I feel no obligation to indulge your word smithing and parsing
Wittgenstein:
6.341 Newtonian mechanics, for example, brings the description of the
universe to a unified form. Let us imagine a white surface with
irregular black spots. We now say: Whatever kind of picture
these make I can always get as near as I like to its description,
if I cover the surface with a sufficiently fine square network and
now say of every square that it is white or black. In this way
I shall have brought the description of the surface to a unified
form. This form is arbitrary, because I could have applied with
equal success a net with a triangular or hexagonal mesh. It can
happen that the description would have been simpler with the
aid of a triangular mesh; that is to say we might have described
the surface more accurately with a triangular, and coarser, than
with the finer square mesh, or vice versa, and so on. To the
different networks correspond different systems of describing the
world. Mechanics determine a form of description by saying: All
propositions in the description of the world must be obtained in a
given way from a number of given propositions—the mechanical
axioms. It thus provides the bricks for building the edifice of
science, and says: Whatever building thou wouldst erect, thou
shalt construct it in some manner with these bricks and these
alone.
(As with the system of numbers one must be able to write
down any arbitrary number, so with the system of mechanics one
must be able to write down any arbitrary physical proposition.)

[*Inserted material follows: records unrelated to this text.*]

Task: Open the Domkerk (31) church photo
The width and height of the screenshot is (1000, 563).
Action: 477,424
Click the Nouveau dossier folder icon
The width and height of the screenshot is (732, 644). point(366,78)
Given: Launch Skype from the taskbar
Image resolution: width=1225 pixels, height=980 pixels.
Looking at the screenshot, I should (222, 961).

https://www.gutenberg.org/files/5740/5740-pdf.pdf
Science is a formal system. It does not describe the world but codes it a certain way.

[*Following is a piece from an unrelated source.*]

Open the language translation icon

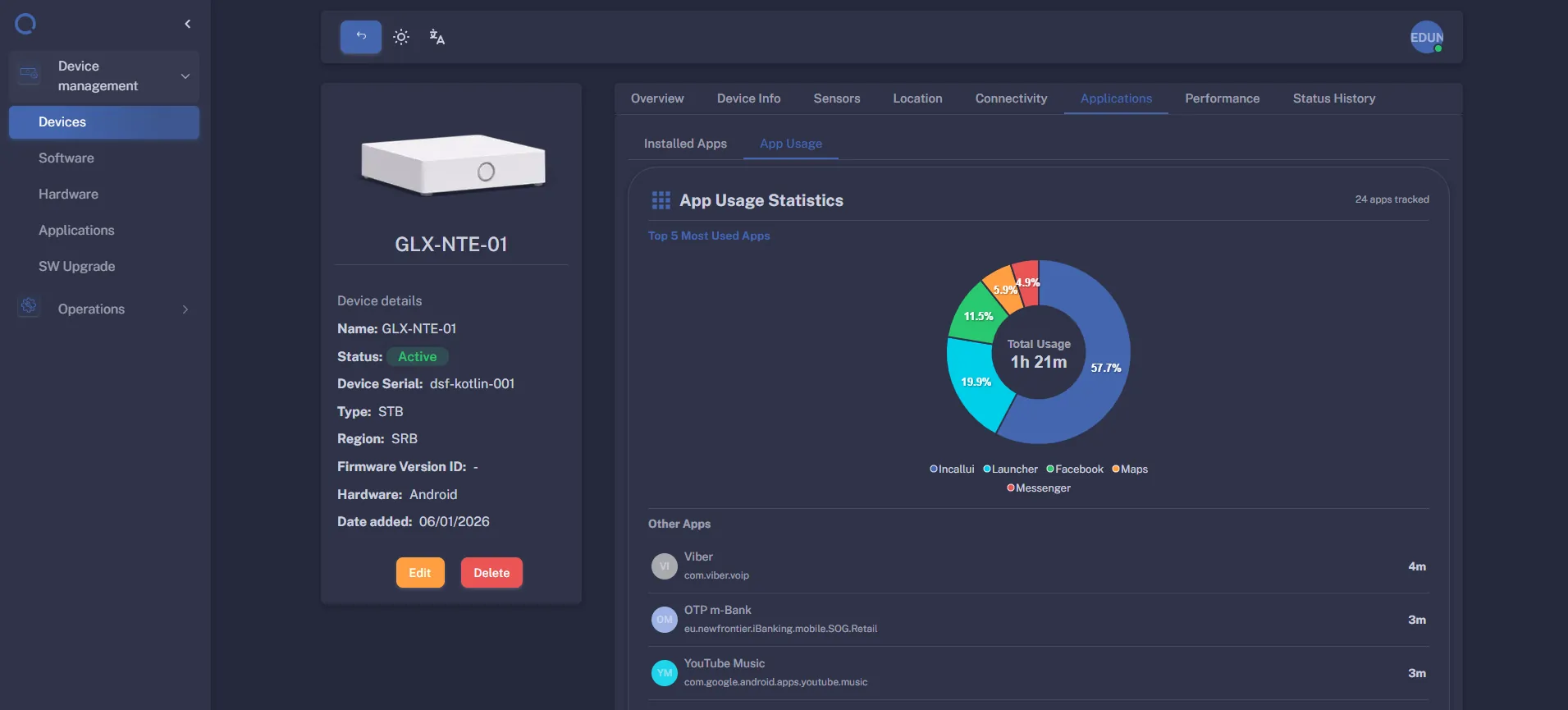[437, 37]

One of my favorite thinkers, Ludwig. Personally I think matter always was and humans are just a piece of the totality.
"Wittgenstein was hostile to modern philosophy as he found it. He thought it the product of a culture that had come to model everything that matters about our lives on scientific explanation. In its ever-extending observance of the idea that knowledge, not wisdom, is our goal, that what matters is information rather than insight, and that we best address the problems that beset us, not with changes in our heart and spirit but with more data and better theories, our culture is pretty much exactly as Wittgenstein feared it would become."
'The relentless honesty of Ludwig Wittgenstein'
https://www.the-tls.co.uk/articles/public/ludwig-wittgenstein-honesty-ground/
"It will be easy to read what I will write. What will be hard to understand is the point of what I say." Wittgenstein
Science is not a system at all. It is not code. It is just a set of falsifiable theories.
A pretty good summary of Wittgenstein's reaction to the modern attempt to answer every question with a scientific approach - aka, what are we really going to learn about ourselves if we try to turn every question into a form of scientism.
A pretty good summary of Wittgenstein's reaction to the modern attempt to answer every question with a scientific approach - aka, what are we really going to learn about ourselves if we try to turn every question into a form of scientism.
One of my favorite thinkers, Ludwig. Personally I think matter always was and humans are just a piece of the totality.
Wittgenstein was not hostile to modern philosophy. That statement does not even make sense.
Why? YOU are hostile to any philosophy.
A pretty good summary of Wittgenstein's reaction to the modern attempt to answer every question with a scientific approach - aka, what are we really going to learn about ourselves if we try to turn every question into a form of scientism.
There is no such thing as 'scientism'!
Try being rational.
Where did I state hostility to "any philosophy?"
If you do not respond rationally and make a personal attack I will continue to ignore you.
Oxford English Dictionary:
"Scientism" - The belief that scientific methods can be applied to all problems, with the consequent application of inappropriate scientific methods in unsuitable circumstances.
https://www.oxfordreference.com/vie...cientific methods in unsuitable circumstances.
Why? YOU are hostile to ANY philosophy.